**SUPPLIED DATA:**

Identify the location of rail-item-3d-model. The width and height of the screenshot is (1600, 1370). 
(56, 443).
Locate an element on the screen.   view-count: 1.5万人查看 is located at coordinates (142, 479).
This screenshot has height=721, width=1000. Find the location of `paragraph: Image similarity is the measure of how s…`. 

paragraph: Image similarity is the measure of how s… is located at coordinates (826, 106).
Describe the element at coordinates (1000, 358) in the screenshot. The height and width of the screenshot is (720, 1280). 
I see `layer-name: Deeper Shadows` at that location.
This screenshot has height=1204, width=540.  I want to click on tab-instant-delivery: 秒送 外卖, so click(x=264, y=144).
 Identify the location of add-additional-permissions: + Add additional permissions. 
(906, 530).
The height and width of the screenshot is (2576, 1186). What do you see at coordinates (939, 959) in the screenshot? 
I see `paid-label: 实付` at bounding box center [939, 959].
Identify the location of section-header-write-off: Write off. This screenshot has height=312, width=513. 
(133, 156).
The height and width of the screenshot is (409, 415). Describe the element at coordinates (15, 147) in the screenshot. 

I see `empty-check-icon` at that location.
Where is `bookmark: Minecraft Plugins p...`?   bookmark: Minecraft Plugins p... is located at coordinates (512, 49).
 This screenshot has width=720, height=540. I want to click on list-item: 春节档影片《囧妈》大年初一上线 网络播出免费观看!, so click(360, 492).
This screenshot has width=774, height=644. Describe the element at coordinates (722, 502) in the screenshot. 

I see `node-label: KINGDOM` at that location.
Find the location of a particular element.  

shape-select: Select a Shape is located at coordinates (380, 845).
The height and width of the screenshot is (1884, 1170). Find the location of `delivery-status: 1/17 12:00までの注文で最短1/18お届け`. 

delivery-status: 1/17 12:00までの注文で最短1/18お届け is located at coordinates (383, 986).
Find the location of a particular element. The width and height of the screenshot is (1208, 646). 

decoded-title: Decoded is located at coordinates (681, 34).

**TASK OBJECTIVE:** Swap "Describe" for "Name" everywhere it occurs in the records and write all of them out again, changing nothing else.

**TASK ANSWER:**
Identify the location of rail-item-3d-model. The width and height of the screenshot is (1600, 1370). 
(56, 443).
Locate an element on the screen.   view-count: 1.5万人查看 is located at coordinates (142, 479).
This screenshot has height=721, width=1000. Find the location of `paragraph: Image similarity is the measure of how s…`. 

paragraph: Image similarity is the measure of how s… is located at coordinates (826, 106).
Name the element at coordinates (1000, 358) in the screenshot. The height and width of the screenshot is (720, 1280). 
I see `layer-name: Deeper Shadows` at that location.
This screenshot has height=1204, width=540.  I want to click on tab-instant-delivery: 秒送 外卖, so click(x=264, y=144).
 Identify the location of add-additional-permissions: + Add additional permissions. 
(906, 530).
The height and width of the screenshot is (2576, 1186). What do you see at coordinates (939, 959) in the screenshot? 
I see `paid-label: 实付` at bounding box center [939, 959].
Identify the location of section-header-write-off: Write off. This screenshot has height=312, width=513. 
(133, 156).
The height and width of the screenshot is (409, 415). Name the element at coordinates (15, 147) in the screenshot. 

I see `empty-check-icon` at that location.
Where is `bookmark: Minecraft Plugins p...`?   bookmark: Minecraft Plugins p... is located at coordinates (512, 49).
 This screenshot has width=720, height=540. I want to click on list-item: 春节档影片《囧妈》大年初一上线 网络播出免费观看!, so click(360, 492).
This screenshot has width=774, height=644. Name the element at coordinates (722, 502) in the screenshot. 

I see `node-label: KINGDOM` at that location.
Find the location of a particular element.  

shape-select: Select a Shape is located at coordinates (380, 845).
The height and width of the screenshot is (1884, 1170). Find the location of `delivery-status: 1/17 12:00までの注文で最短1/18お届け`. 

delivery-status: 1/17 12:00までの注文で最短1/18お届け is located at coordinates (383, 986).
Find the location of a particular element. The width and height of the screenshot is (1208, 646). 

decoded-title: Decoded is located at coordinates (681, 34).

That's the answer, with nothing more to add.